Les soldats étaient installés autour de longues tables métallique. Ils bavardaient avec gaité de tout et de rien, comme chaque soir. L'odeur de l'habituel potage stagnait dans la pièce. La chaleur ambiante recouvrait les vitres buée, noyant les ténèbres de l'Extérieur dans le flou.

Assise au bord d'une tablée, Hansi avalait son repas en silence, ignorant ses camarades. Perdues dans ses pensées, elle s'efforçait de chasser la silhouette trouble de la Bête qui la fixait de ses prunelles rougeoyantes, deux gouffres dans lesquels elle se sentait sombrer.

Hansi fronça les sourcils. Elle s'inquiétait pour son père. Elle ne l'avait toujours pas croisé et elle commençait à redouter le pire. Était-il toujours en vie ? À cause de son travail au Camp et de ses absences prolongées, ils n'avaient jamais été proches, mais l'idée de le perdre lui était insupportable. Elle se faisait également du souci pour sa mère, seule, sans personne à qui confier ses doutes et ses peurs. Son départ l'avait dépourvu du peu de douceur qui lui restait, Hansi le savait. Elle craignait que sa mère se laisse lentement submerger par son désespoir, sans qu'elle ne puisse lui venir en aide.
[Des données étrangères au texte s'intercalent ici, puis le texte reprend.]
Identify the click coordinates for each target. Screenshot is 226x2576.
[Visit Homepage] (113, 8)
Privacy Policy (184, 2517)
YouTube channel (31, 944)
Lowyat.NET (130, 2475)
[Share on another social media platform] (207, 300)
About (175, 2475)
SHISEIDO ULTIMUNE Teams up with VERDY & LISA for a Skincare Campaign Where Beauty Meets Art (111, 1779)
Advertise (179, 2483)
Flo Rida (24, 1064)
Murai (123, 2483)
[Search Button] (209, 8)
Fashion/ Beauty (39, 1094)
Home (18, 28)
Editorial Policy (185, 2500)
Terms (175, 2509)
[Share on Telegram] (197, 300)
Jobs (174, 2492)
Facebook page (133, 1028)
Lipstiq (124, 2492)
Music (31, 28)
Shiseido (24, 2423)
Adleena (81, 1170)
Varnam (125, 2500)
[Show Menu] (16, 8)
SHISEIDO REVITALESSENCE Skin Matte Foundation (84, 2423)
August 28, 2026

Se mordant la lèvre inférieure, Hansi remuait distraitement son potage, le regard dans le vague. Elle ne cessait de penser à Chrom. Qu'est-ce qu'il faisait, là-bas, dans le ventre d'Aeternum ? Est-ce qu'il travaillait toujours à la forge ? S'était-il fait d'autres amis ? Avait-il réussi à accepter son départ ? Esquissant une moue déçue, la jeune femme se trouva idiote. Elle ne lui manquait pas. Elle ne lui manquait plus. Le temps et l'éloignement l'avait sûrement poussé vers d'autres, bien plus intéressants, bien plus agréables qu'elle. Chrom n'avait plus besoin d'elle.

Cette pensée lui noua la gorge.

Les doigts crispés sur sa cuillère, Hansi agitait de plus en plus nerveusement son potage, lorsque le bruit d'une chaise raclant le sol la fit sursauter. Elle relevant brusquement la tête, ses lunettes glissèrent sur le bout de son nez busqué. Perplexe, la jeune femme regarda le Second Major s'asseoir en face d'elle. Posant les coudes sur la table, Lev jeta un coup d'œil aux autres soldats attablés avant de reporter son attention sur elle :

— McDavaï, j'ai besoin de toi pour la prochaine mission, lança-t-il rapidement, la fixant de ses prunelles d'ébène.

— Pardon ?

Hansi resta quelques instants dubitative, avant de rajuster ses lunettes sur son nez. Lev leva les yeux au ciel, exaspéré, et reprit sans masquer son agacement :

— Demain, toutes les escouades seront en expédition sous le commandement de Messiah, du Premier Major Sylean, ainsi que de moi-même. Nous avons pour mission de capturer un Néo-animal vivant. Une tâche qui nécessite...

— De quelle espèce ? le coupa brusquement Hansi.

Le Major esquissa une grimace contrariée, haussa un sourcil, mais répondit d'une voix calme :

— Un Néo-animal de type B, mais je ne vois pas pourquoi...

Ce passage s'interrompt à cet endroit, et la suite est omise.